At a time when Swiss activists portray minarets as missiles and see them as the symbol of the threat of Muslim domination of Europe was this jovial jollity and happy family image a carefully crafted creation concealing a Muslim terrorist mastermind or was this Muslim alternative to a jolly Father Christmas for real ?

He was real and his name was Daoud, but it had once been David, So was he from Egypt or Palestine, or the Lebanon ? Not quite. But nearly !

He turned out to be from Australia. But his parents were from Malta, the little island-state just next to Sicily that had been a British colony and is now part of the EU. “My parents were from Sliema he said”. “Did I know where it was ?”.

Of course I knew, since I went to the British Army primary school at Tigne Point at the entrance to Grand Harbour, and on the edge of Sliema, and learned to swim in Sliema Creek by holding onto the big toe of a British Royal Marine commando as he pulled me around in-between the moored British warships, and I also had ice cream in Grand Harbour, Valetta on the aircraft carrier Ark Royal.

He was really surprised that I went to school in Malta. So I told him to shut up and that he was crazy in Maltese and he smiled broadly, and he said he was not crazy. Maltese is quite like Arabic but has a European alphabet that looks like rows of XXX`s with names like Naxxar. Maltese culture is said to be influenced by Phoenician as well as Libyan Arabic, hence an historical connection with modern Lebanon.

So what was an Australian whose parents were from profoundly Roman Catholic Malta, doing looking every bit like an archetypal caricature of a Middle Eastern Muslim in a children´s play center in Jakarta in Indonesia ?

He was an Australian garage mechanic who found Islam ten years ago. “My heart was never satisfied. Something was missing”. So he found Allah, or Allah found him.

I asked him if he was interested in politics, but he was not. He was interested in God and being a good Muslim.

I asked him if it was difficult being an Australian Muslim. “There is some racism” he said, and there were “Some problems with the media”. “But Australia is very cosmopolitan, and we all get along with each other”.

He noticed a strong Turkish community in Australia as well as the Lebanese. “And there were lots of Chinese people in Australia now”.

I asked him what he thought about Father Christmas, who was busy having his picture taken as well as giving out balloons, and clearly attracting the attention of a very mixed bag of children, including lots of little Muslims.
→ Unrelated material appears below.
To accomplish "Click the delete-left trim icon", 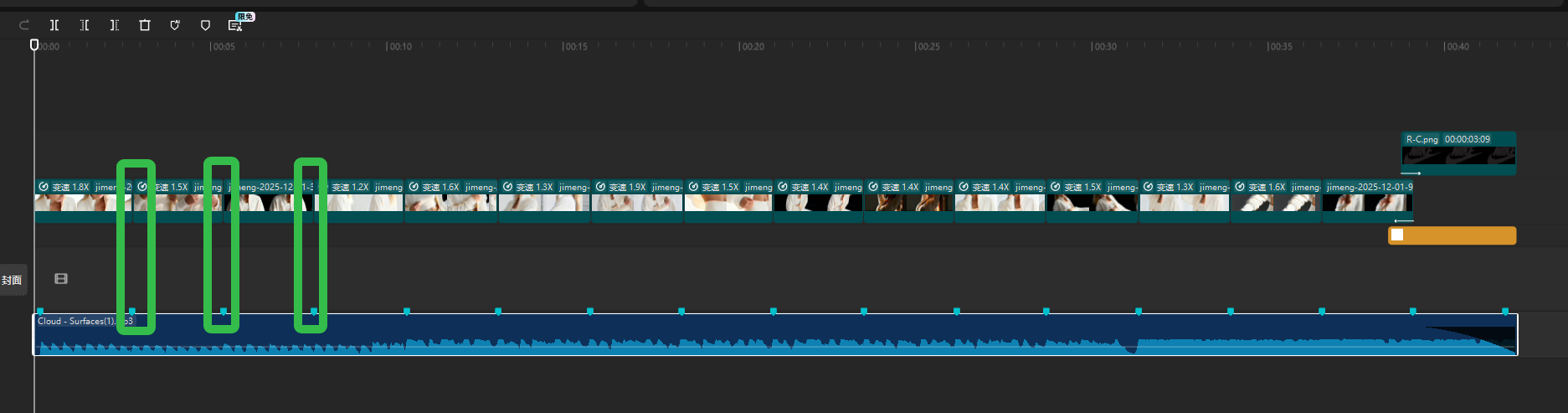I will pos(85,25).
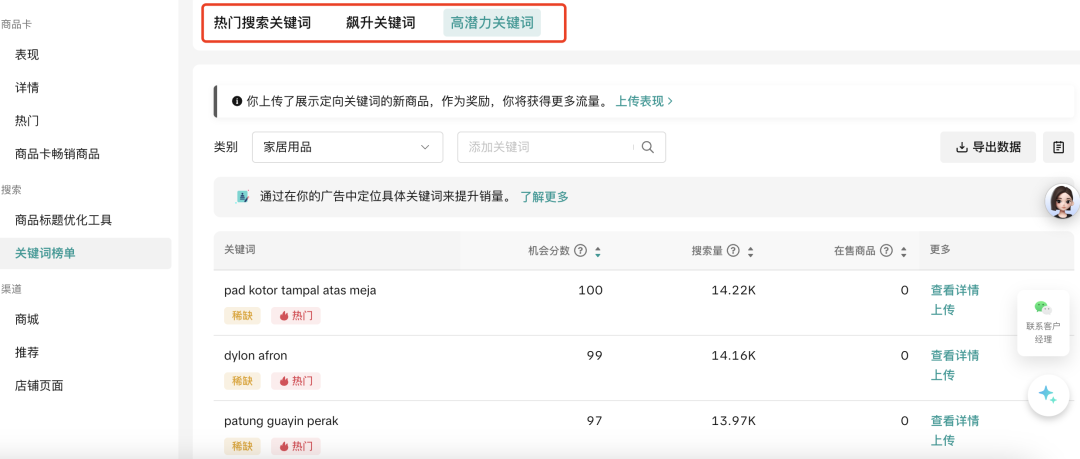This screenshot has width=1080, height=459.
Task: Open the 家居用品 category dropdown
Action: (x=347, y=147)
He smiled and said “We all have to respect each other don’t we ?”.

Nurrohman, a lecturer at Sunan Gunung Djati State Islamic University in Bandung wrote recently in The Jakarta Post (15.12.09) about the lessons to be drawn from the Swiss ban on minarets.

He noted that surveys in the old-fashioned Muslim heartland of East Java showed that the local Muslims felt similarly to the Swiss.

When surveyed in 2008 86 percent supported a ban on church construction in their areas and 81 percent agreed Muslims are not allowed to send Christmas Greetings or attend Christmas celebrations.

This points to insecurity and some fear of diversity and to the parochialism of rural Java. More urban and middle class Jakarta Muslims would not have the same worries. Maybe Daoud the happy Muslim had the right idea. Look at least as happy as Father Christmas. Watch Out ! Happiness might conquer the world!

Terry Lacey is a development economist who writes from Jakarta on modernization in the Muslim world, investment and trade relations with the EU and Islamic banking.